Challenge -
Repeat the lines of the listing below exactly, starting at the line that contains "Click the expand icon in 広げて表示" and ending at the line that contains "Screen dimensions: 1193x671 748,37", with both of those lines included.

Data listing -
[START]

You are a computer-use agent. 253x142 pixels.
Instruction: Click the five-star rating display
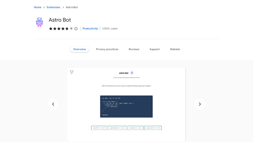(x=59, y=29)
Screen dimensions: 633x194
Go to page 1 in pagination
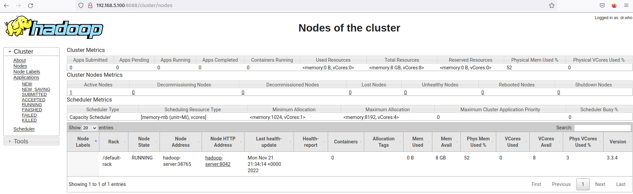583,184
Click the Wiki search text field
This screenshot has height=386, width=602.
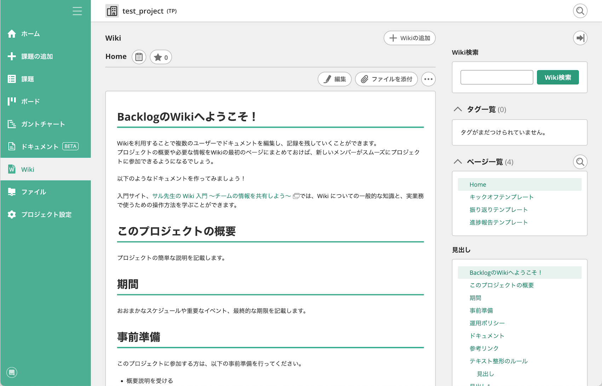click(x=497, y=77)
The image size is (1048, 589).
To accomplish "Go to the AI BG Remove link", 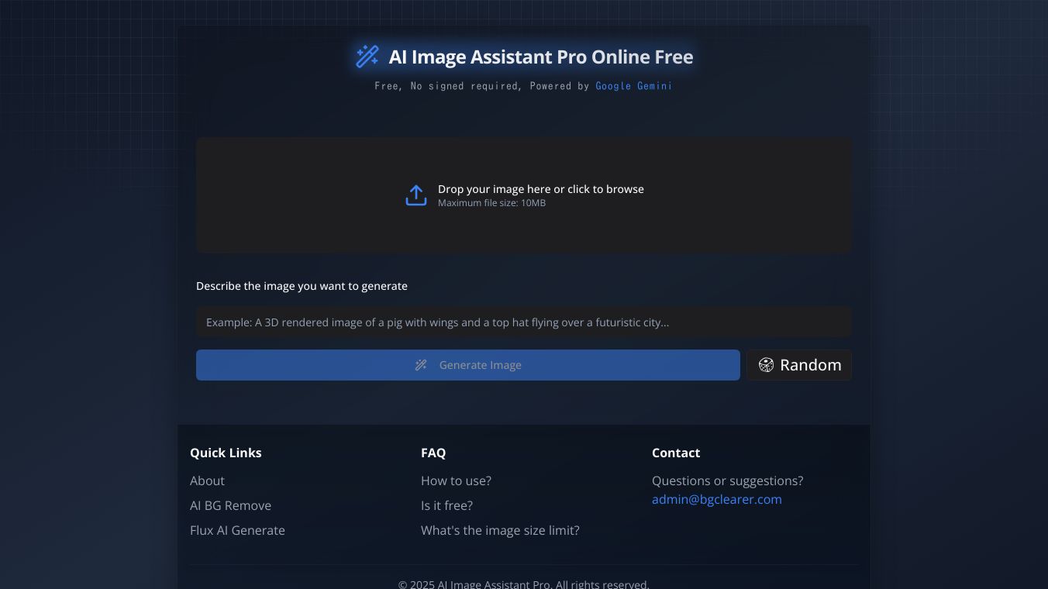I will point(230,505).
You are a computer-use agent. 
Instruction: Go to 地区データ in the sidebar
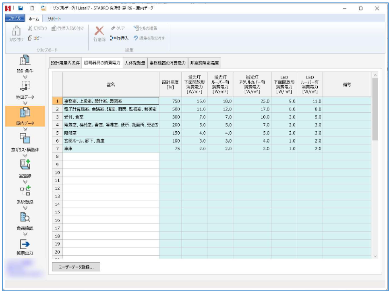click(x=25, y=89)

[END]
[START]

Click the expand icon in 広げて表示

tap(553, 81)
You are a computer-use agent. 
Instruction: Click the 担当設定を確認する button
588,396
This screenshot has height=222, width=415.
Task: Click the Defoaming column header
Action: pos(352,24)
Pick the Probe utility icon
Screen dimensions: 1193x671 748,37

[END]

Written answer -
Click the expand icon in 広げて表示

tap(553, 81)
You are a computer-use agent. 
Instruction: Click the 担当設定を確認する button
588,396
This screenshot has height=222, width=415.
Task: Click the Defoaming column header
Action: pos(352,24)
Pick the Probe utility icon
Screen dimensions: 1193x671 748,37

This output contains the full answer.